WHAT YOU NEED TO DO:
Please quote exactly the lines below from the line containing "Open the CA分析 menu item" to the line containing "Task: Click the Robux balance icon", both lines included, and nothing else.

Saved data entries:
⁂

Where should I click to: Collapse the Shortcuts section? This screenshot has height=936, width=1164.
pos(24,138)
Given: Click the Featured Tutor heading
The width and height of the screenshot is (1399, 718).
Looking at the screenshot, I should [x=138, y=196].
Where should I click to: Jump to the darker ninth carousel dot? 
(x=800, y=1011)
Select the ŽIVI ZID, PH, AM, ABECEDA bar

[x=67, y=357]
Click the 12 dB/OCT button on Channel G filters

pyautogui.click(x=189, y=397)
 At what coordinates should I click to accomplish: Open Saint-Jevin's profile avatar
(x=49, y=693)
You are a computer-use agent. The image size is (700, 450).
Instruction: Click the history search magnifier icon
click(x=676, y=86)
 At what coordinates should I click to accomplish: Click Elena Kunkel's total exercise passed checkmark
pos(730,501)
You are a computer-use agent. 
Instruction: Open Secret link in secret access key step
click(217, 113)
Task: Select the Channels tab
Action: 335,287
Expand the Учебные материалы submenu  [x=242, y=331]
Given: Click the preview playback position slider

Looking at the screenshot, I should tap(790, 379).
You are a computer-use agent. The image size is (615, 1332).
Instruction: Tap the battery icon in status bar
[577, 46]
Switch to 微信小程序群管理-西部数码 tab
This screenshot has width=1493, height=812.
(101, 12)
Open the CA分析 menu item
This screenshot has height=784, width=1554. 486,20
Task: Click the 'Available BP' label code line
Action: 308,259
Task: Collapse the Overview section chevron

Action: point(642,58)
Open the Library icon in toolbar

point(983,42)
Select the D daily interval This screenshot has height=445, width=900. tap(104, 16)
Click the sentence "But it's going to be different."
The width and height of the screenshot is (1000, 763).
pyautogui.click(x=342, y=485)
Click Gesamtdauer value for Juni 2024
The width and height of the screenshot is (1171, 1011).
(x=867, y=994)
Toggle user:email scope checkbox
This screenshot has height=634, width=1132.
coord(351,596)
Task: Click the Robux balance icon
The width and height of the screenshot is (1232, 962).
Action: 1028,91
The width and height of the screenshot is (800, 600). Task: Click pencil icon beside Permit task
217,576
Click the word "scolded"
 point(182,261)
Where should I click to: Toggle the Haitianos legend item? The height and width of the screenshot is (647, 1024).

⁂

SOLVED PROBLEM:
Open the CA分析 menu item
This screenshot has height=784, width=1554. 486,20
Task: Click the 'Available BP' label code line
Action: 308,259
Task: Collapse the Overview section chevron

Action: point(642,58)
Open the Library icon in toolbar

point(983,42)
Select the D daily interval This screenshot has height=445, width=900. tap(104, 16)
Click the sentence "But it's going to be different."
The width and height of the screenshot is (1000, 763).
pyautogui.click(x=342, y=485)
Click Gesamtdauer value for Juni 2024
The width and height of the screenshot is (1171, 1011).
(x=867, y=994)
Toggle user:email scope checkbox
This screenshot has height=634, width=1132.
coord(351,596)
Task: Click the Robux balance icon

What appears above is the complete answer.